The answer is the exact text of every line from the one that contains "The height and width of the screenshot is (292, 518)." to the final line of the entries below, with pictures left out.

(Data supplied)

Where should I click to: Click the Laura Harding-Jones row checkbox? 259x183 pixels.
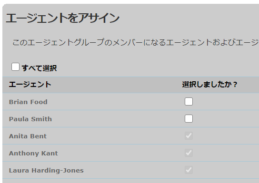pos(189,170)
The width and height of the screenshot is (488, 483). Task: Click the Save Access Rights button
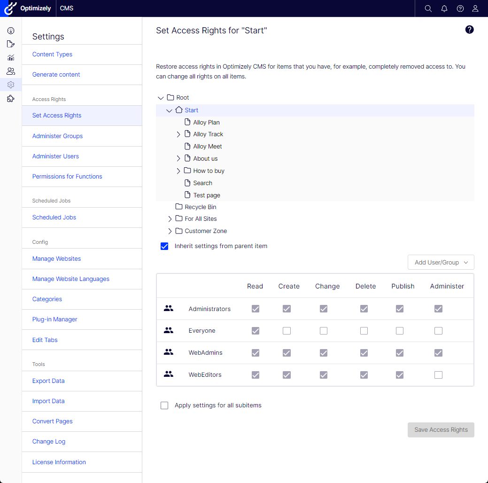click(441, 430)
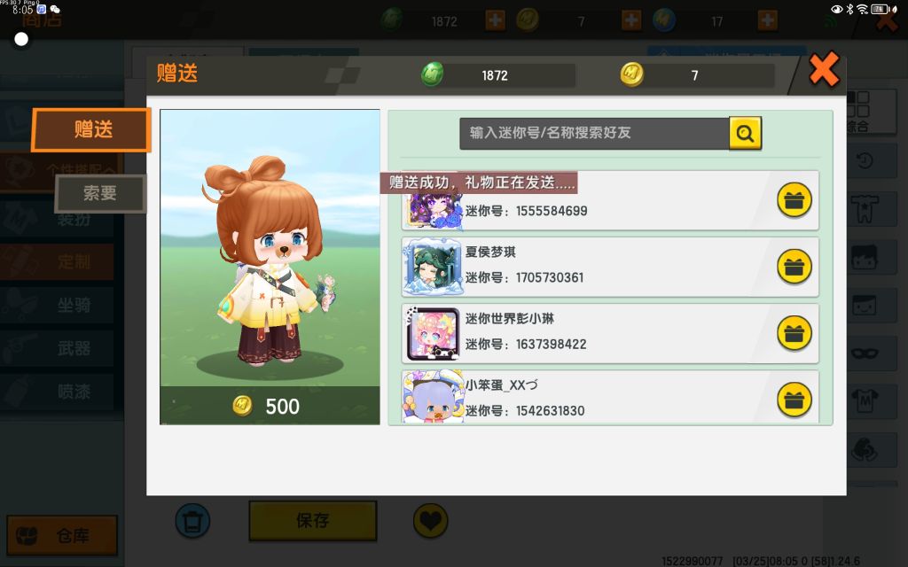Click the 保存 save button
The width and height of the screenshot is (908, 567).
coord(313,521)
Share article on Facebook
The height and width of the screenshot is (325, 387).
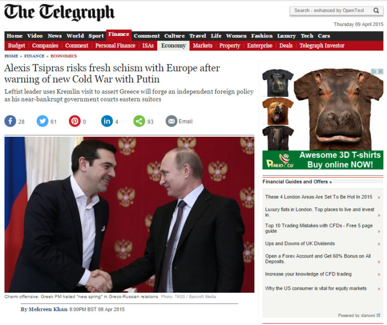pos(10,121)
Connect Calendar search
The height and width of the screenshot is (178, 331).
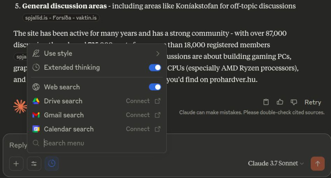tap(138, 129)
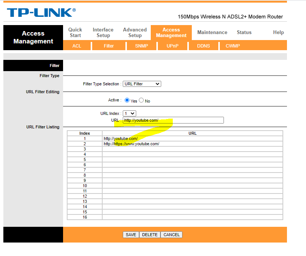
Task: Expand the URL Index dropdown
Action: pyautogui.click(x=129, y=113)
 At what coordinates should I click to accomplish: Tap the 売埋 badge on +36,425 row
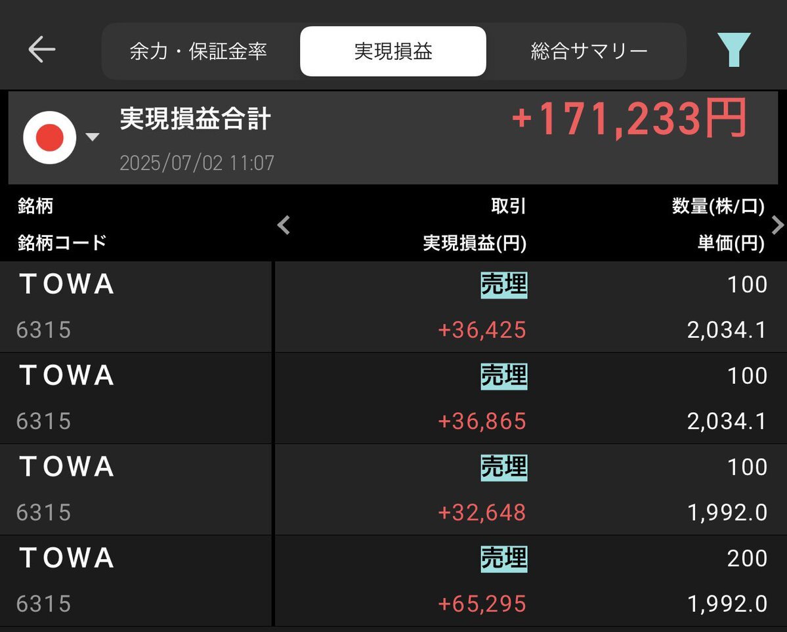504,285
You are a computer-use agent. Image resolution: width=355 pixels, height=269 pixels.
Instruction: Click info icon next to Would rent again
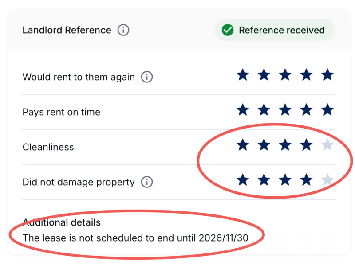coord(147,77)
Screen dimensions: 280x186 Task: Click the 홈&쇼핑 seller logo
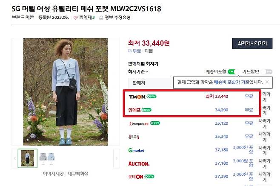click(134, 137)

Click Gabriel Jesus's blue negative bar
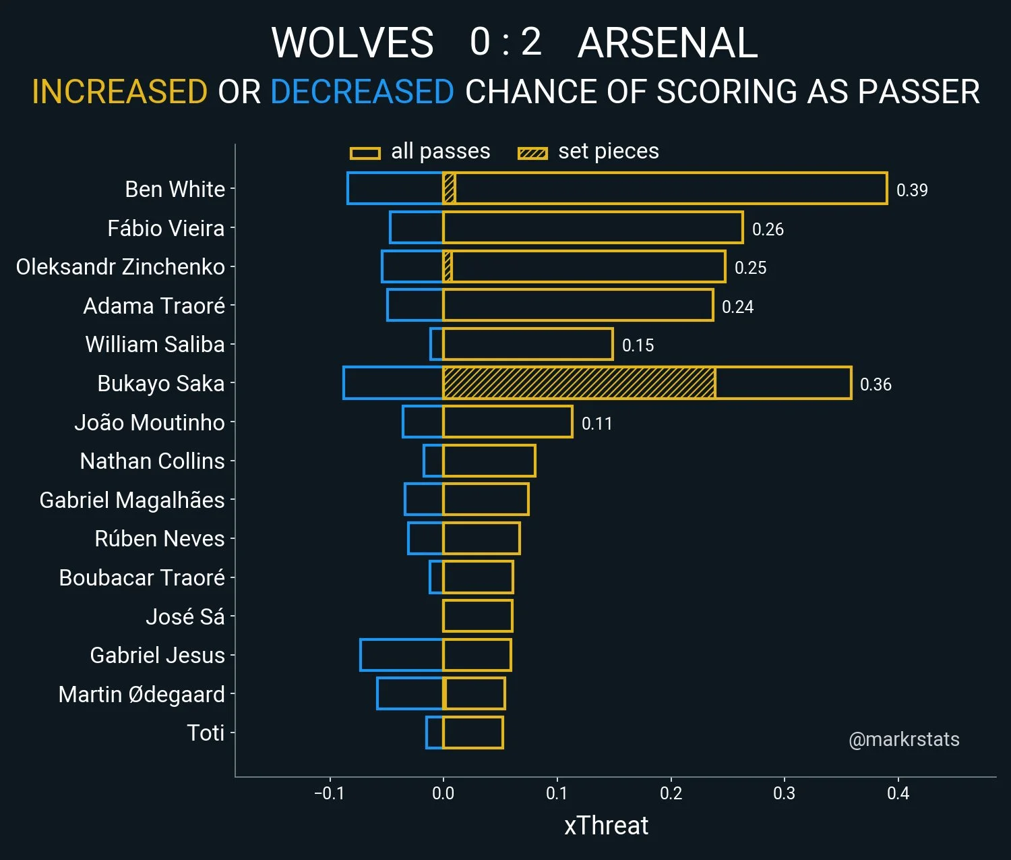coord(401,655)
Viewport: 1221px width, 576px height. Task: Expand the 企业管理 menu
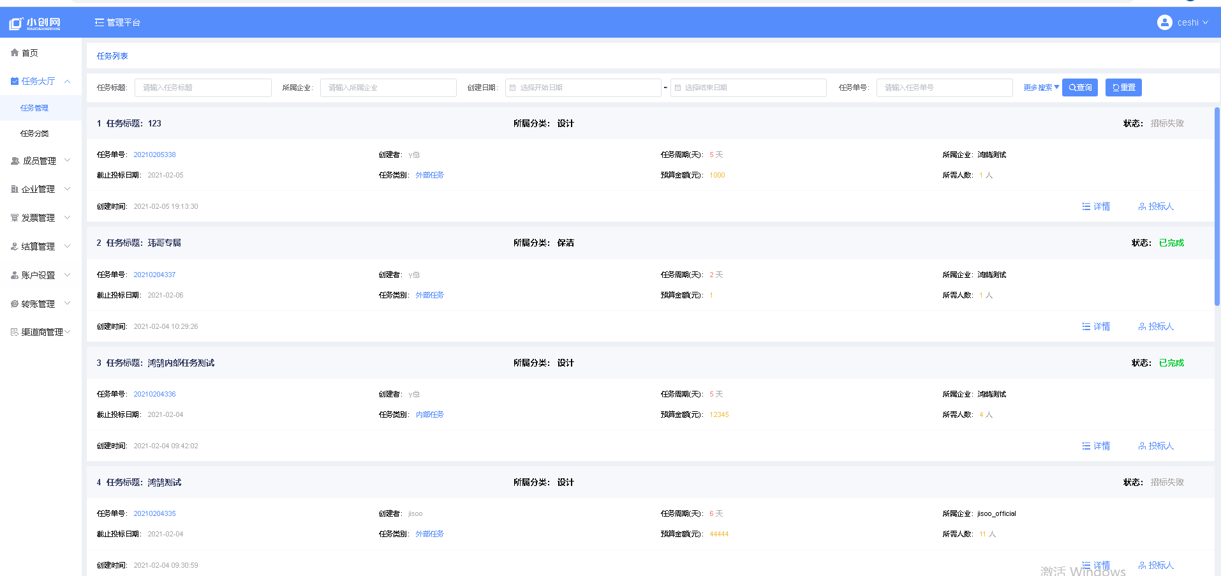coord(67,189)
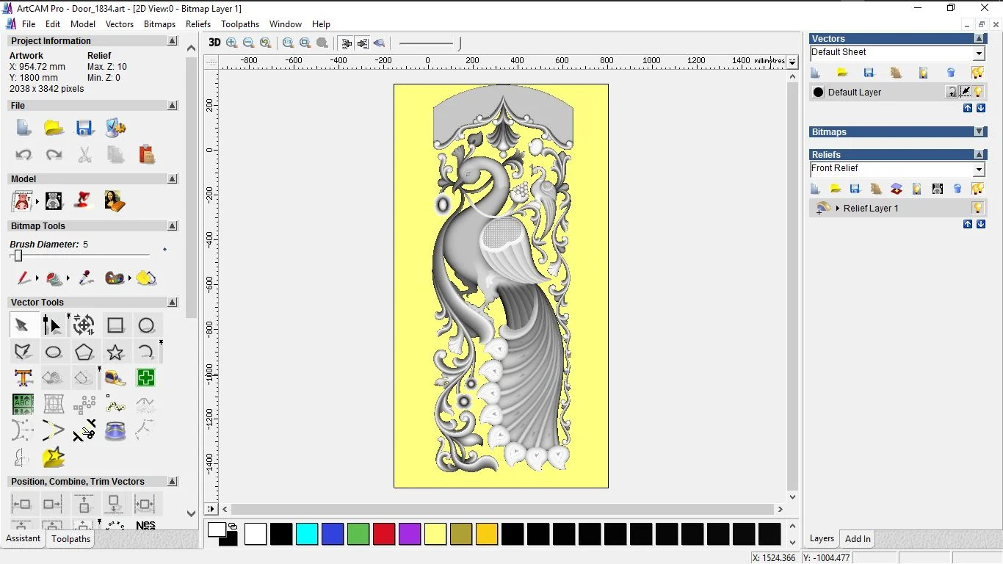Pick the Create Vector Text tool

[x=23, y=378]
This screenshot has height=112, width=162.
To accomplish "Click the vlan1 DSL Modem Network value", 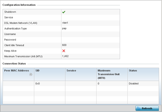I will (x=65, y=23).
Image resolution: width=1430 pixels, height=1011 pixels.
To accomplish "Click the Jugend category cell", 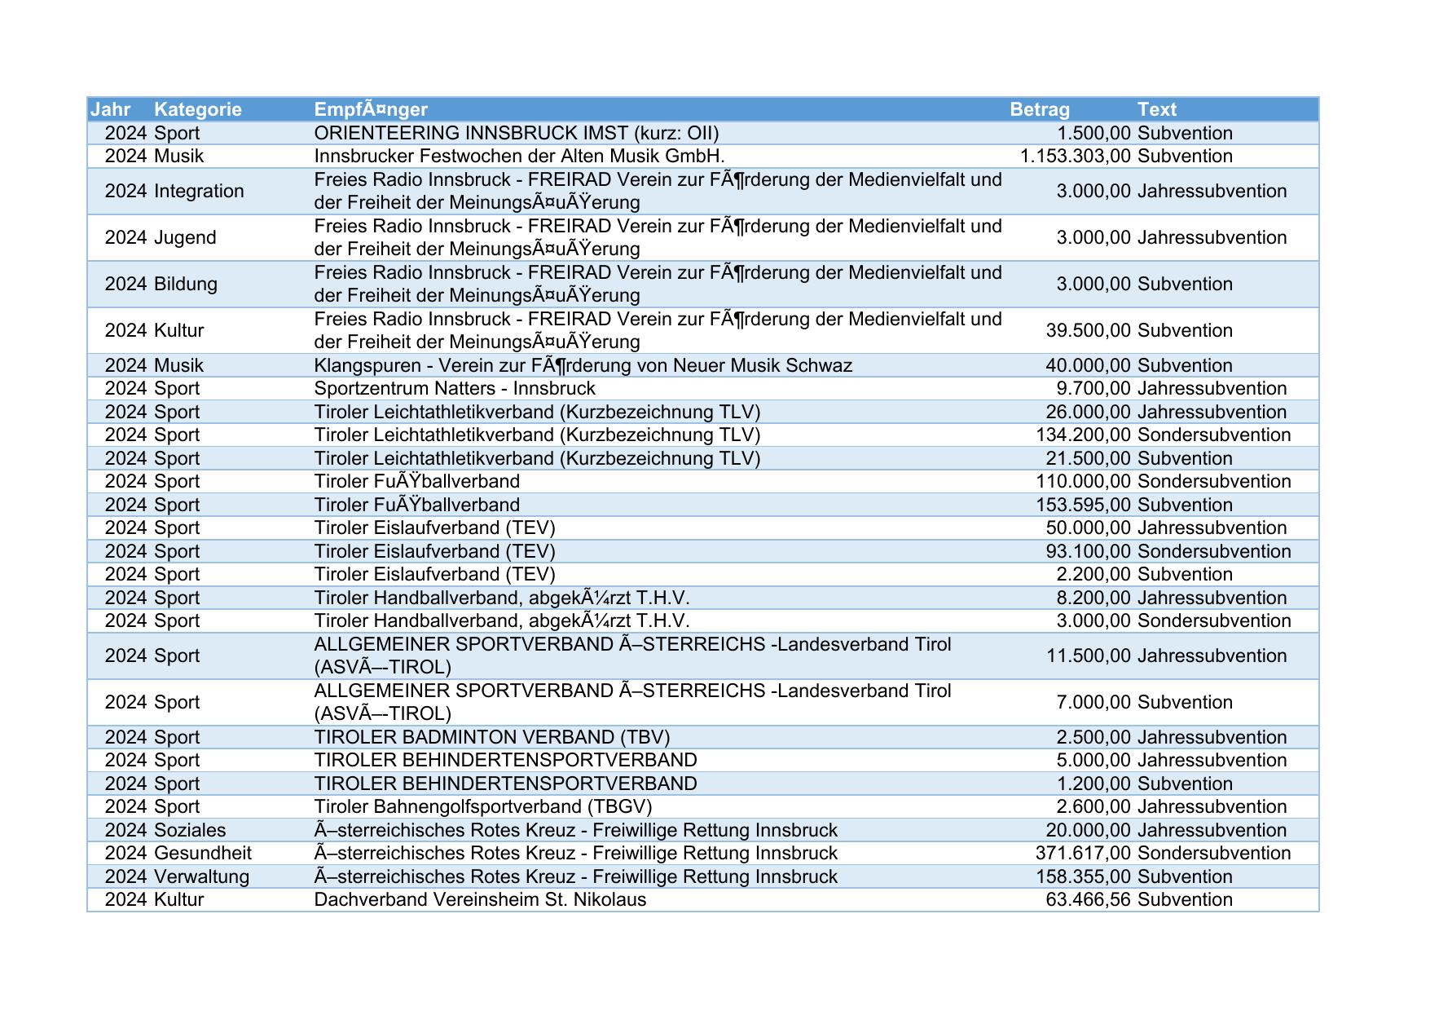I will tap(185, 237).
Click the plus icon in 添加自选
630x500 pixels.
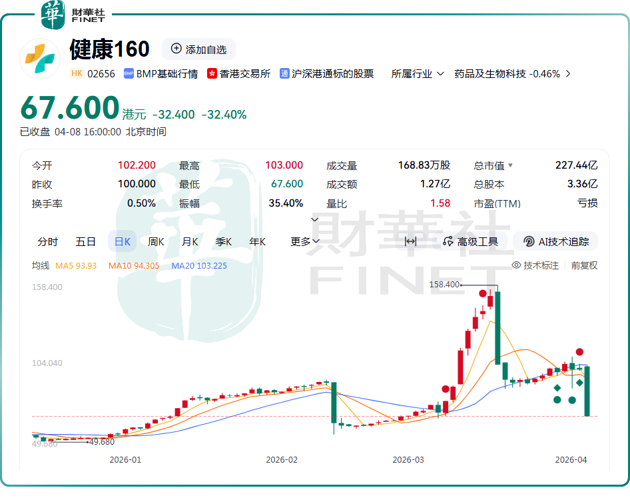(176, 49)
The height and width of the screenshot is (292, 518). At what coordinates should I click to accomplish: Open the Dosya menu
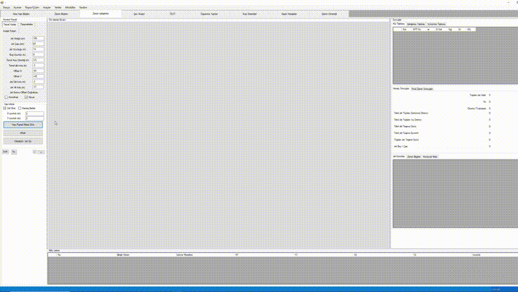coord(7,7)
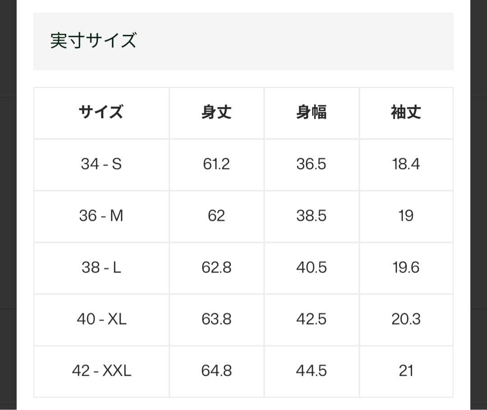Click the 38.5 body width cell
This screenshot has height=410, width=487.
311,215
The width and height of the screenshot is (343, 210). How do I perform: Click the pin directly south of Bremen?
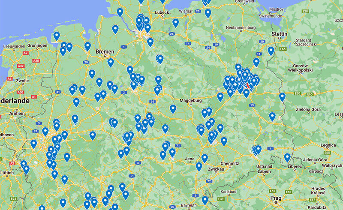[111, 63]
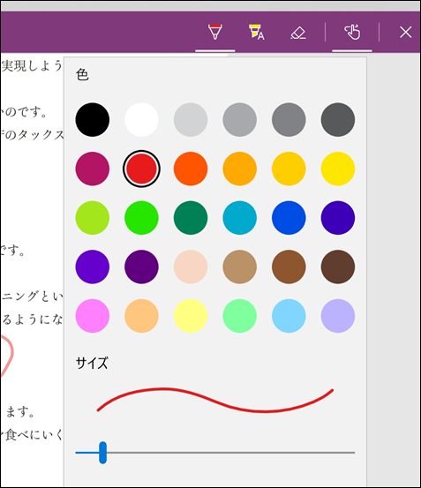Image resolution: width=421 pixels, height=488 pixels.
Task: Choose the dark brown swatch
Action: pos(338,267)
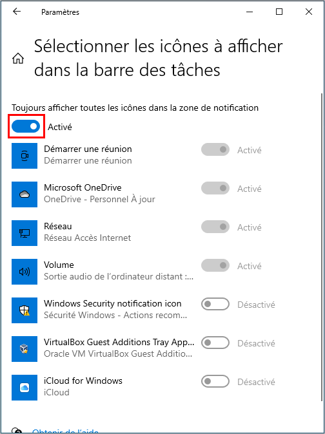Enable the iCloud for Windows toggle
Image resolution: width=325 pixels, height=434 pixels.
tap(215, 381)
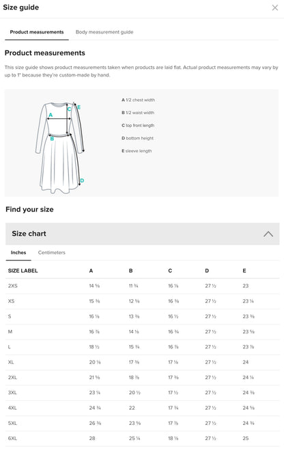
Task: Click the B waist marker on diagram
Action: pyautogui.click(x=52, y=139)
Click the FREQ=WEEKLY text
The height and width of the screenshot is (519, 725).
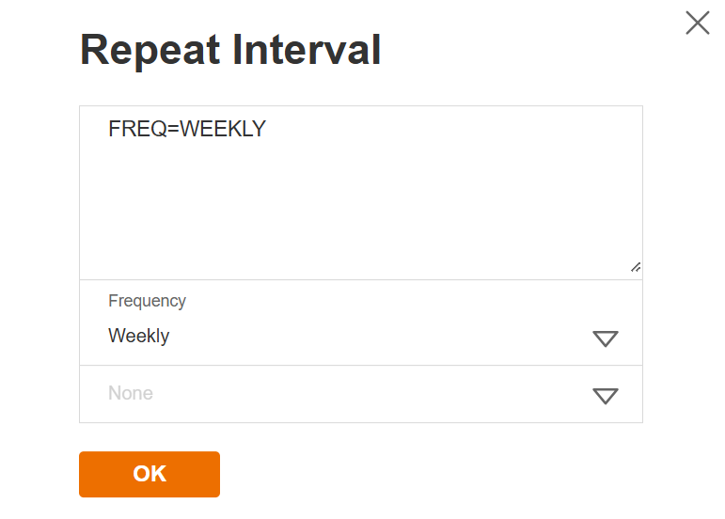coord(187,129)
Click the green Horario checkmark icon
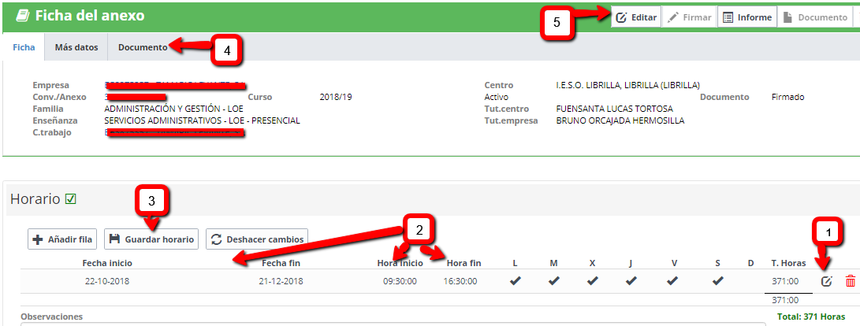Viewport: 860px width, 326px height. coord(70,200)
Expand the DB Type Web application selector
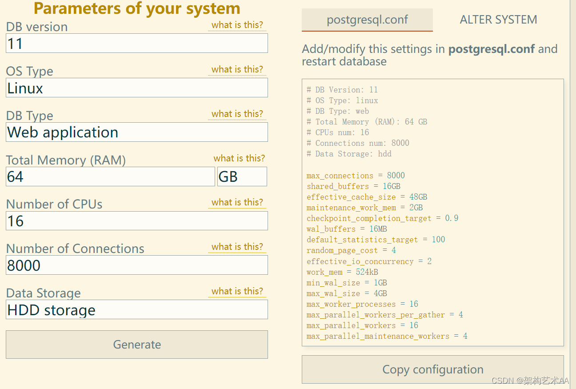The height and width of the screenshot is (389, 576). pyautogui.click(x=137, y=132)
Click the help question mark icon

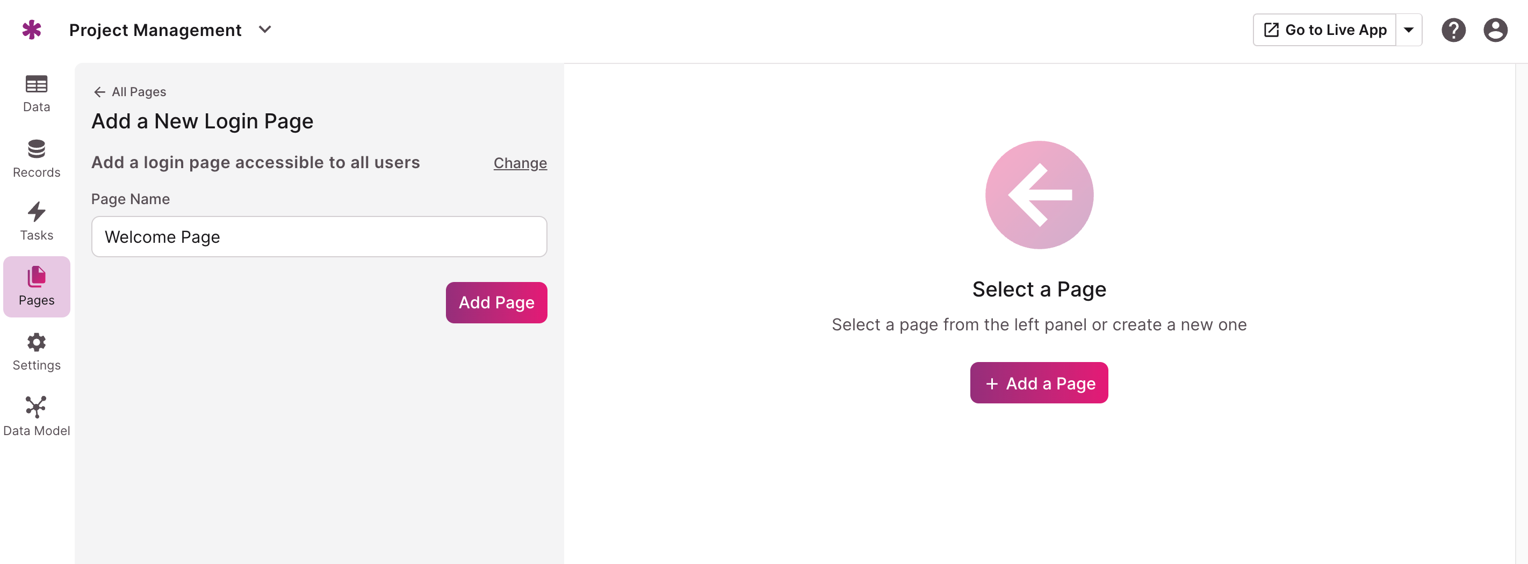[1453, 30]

(End Data supplied)

Exercise answer ::
The height and width of the screenshot is (292, 518). At what coordinates should I click to accomplish: Open the Dosya menu
coord(7,7)
Click the 38.5 body width cell
This screenshot has height=410, width=487.
311,215
The width and height of the screenshot is (343, 210). How do I perform: Click the pin directly south of Bremen?
[111, 63]
Image resolution: width=421 pixels, height=488 pixels.
Task: Choose the dark brown swatch
Action: pos(338,267)
Enable the iCloud for Windows toggle
Image resolution: width=325 pixels, height=434 pixels.
tap(215, 381)
Task: Click the B waist marker on diagram
Action: pyautogui.click(x=52, y=139)
Click the FREQ=WEEKLY text
The height and width of the screenshot is (519, 725).
coord(187,129)
Click the green Horario checkmark icon
Viewport: 860px width, 326px height. coord(70,200)
Expand the DB Type Web application selector
The height and width of the screenshot is (389, 576). pyautogui.click(x=137, y=132)
Click the help question mark icon

[1453, 30]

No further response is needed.